Il pubblico – in una strategia di intrattenimento digitale – deve in primo luogo essere toccato dal contenuto con cui si intende coinvolgerlo. Per riuscirci, bisogna fare in modo che gli utenti possano vivere l’esperienza che si intende loro offrire, magari tramite pubblicità in-app, trailer condivisi sui social o strategie di contatto di altro tipo. Si tratta di una diversificazione necessaria a coinvolgere utenti vecchi e nuovi, poiché una corretta strategia di marketing non può essere orientata unicamente all’entertainment per i soli utenti già affermati del proprio portale; deve necessariamente guardare oltre, rivolgendosi – con contenuti diversi pubblicati su canali diversi – anche a nuovi utenti, per suscitare in loro un’emozione, prima ancora che interesse.

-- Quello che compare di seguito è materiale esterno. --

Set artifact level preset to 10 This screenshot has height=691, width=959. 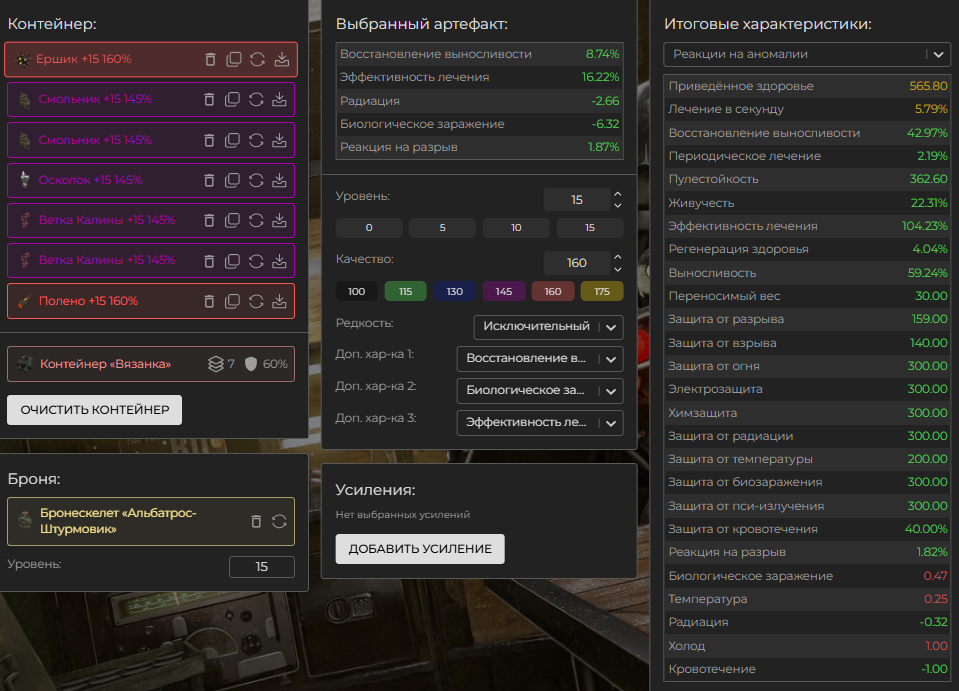(516, 228)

Inevitabilmente, un corretto approccio all’utente implica anche la necessità di mantenere un atteggiamento positivo nei suoi confronti. Questo va molto al di là delle interazioni: un comportamento trasparente e onesto, capace di ispirare fiducia e saperla mantenere è una capacità d’oro nel business. Niente false premesse o, peggio, promesse non mantenute: un atteggiamento friendly nei confronti dell’utente e dei suoi valori può fare realmente la differenza nella capacità di toccare e coinvolgere un particolare pubblico.

È, del resto, una delle basi dell’intrattenimento digitale: riuscire a coinvolgere passando per i giusti valori e i sentimenti più profondi del pubblico cui si immagina di rivolgersi, che è quanto di più prezioso si possa fare in un momento storico tanto profondamente toccante (tra pandemia, spinte ecologiste, fake news) quanto quello che si sta attualmente vivendo.

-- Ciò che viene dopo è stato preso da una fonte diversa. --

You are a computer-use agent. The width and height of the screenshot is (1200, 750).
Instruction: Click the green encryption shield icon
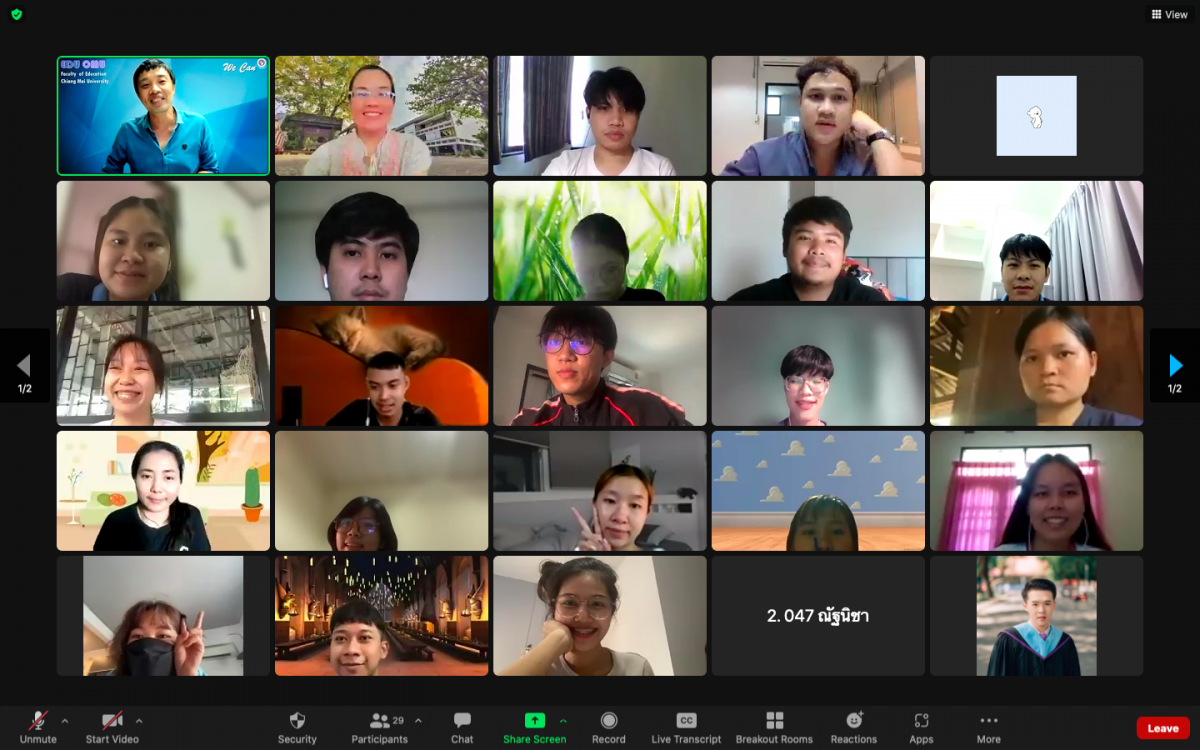16,14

In questo modo, sarà più semplice, nonché più vantaggioso, attirare nuovi utenti e, soprattutto, tenerli coinvolti e fedeli al proprio brand. In quest’ottica, il mantenimento di un pubblico fedele ha anche un vantaggio diretto: costa meno rispetto alla ricerca di nuovi utenti, senza considerare che la fidelizzazione, di suo, paga già. Anche in questo caso, ovviamente, l’entertainment marketing, se correttamente e strategicamente applicato, si rivela necessario per il mantenimento dell’utenza più fedele, tramite video-media o altri canali che si reputano più appropriati per mantenere alto il coinvolgimento del pubblico.